• [Exercise prompt] Leave the images out, and otherwise write out each entry exactly.

--- Record excerpts ---

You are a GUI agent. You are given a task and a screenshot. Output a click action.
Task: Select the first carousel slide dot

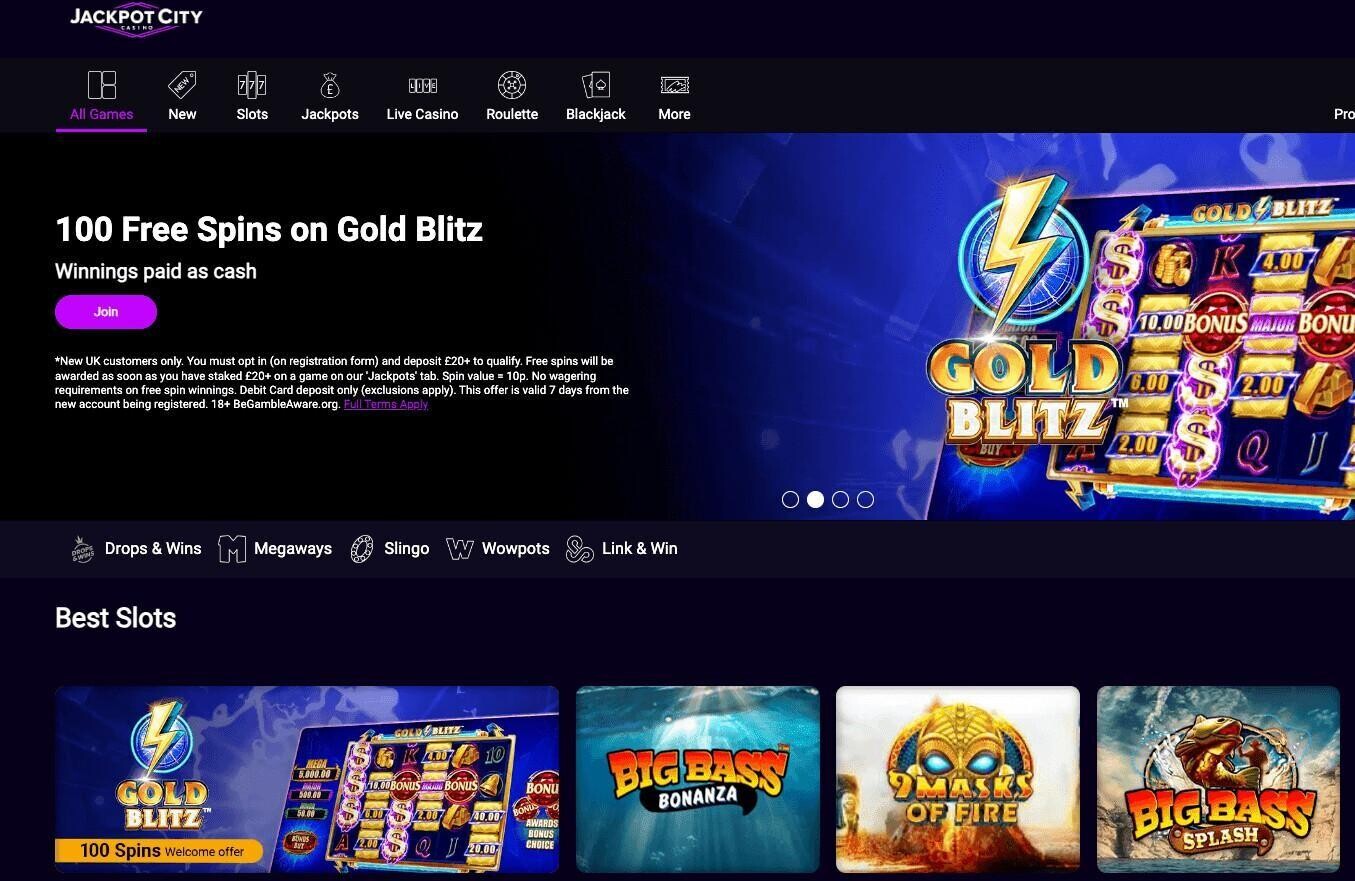(790, 499)
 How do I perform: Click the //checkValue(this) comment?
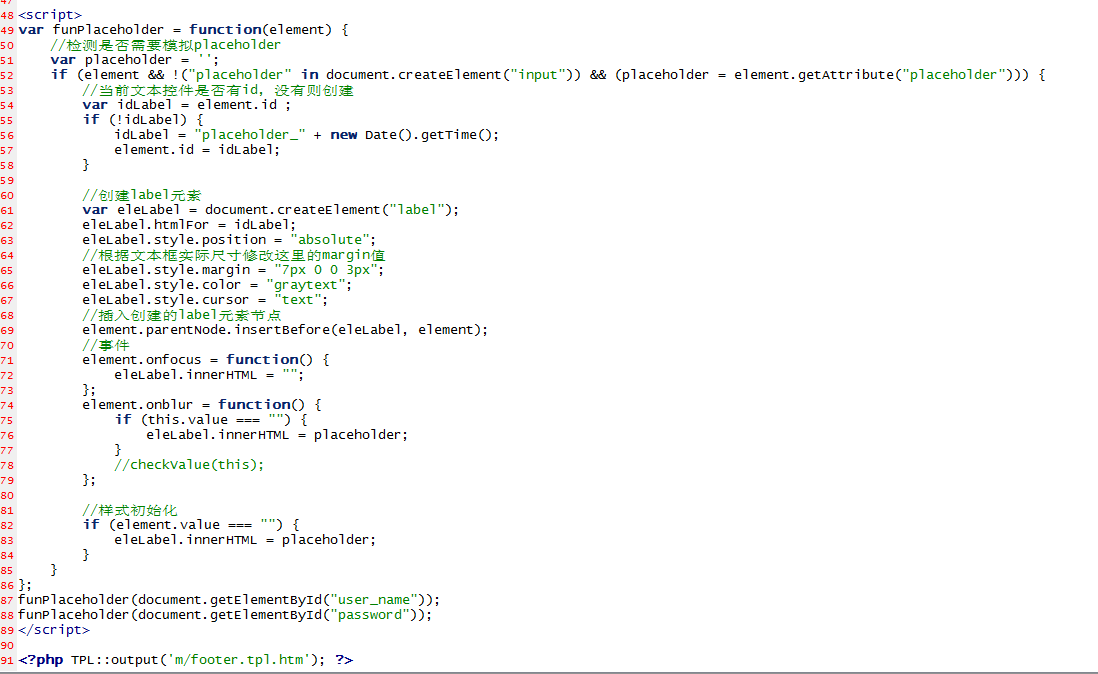[x=189, y=465]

---

• [Output for this exercise]
You are a GUI agent. You are given a task and a screenshot. Output a click action.
Task: Select the first carousel slide dot

(790, 499)
 How do I perform: Click the //checkValue(this) comment?
[x=189, y=465]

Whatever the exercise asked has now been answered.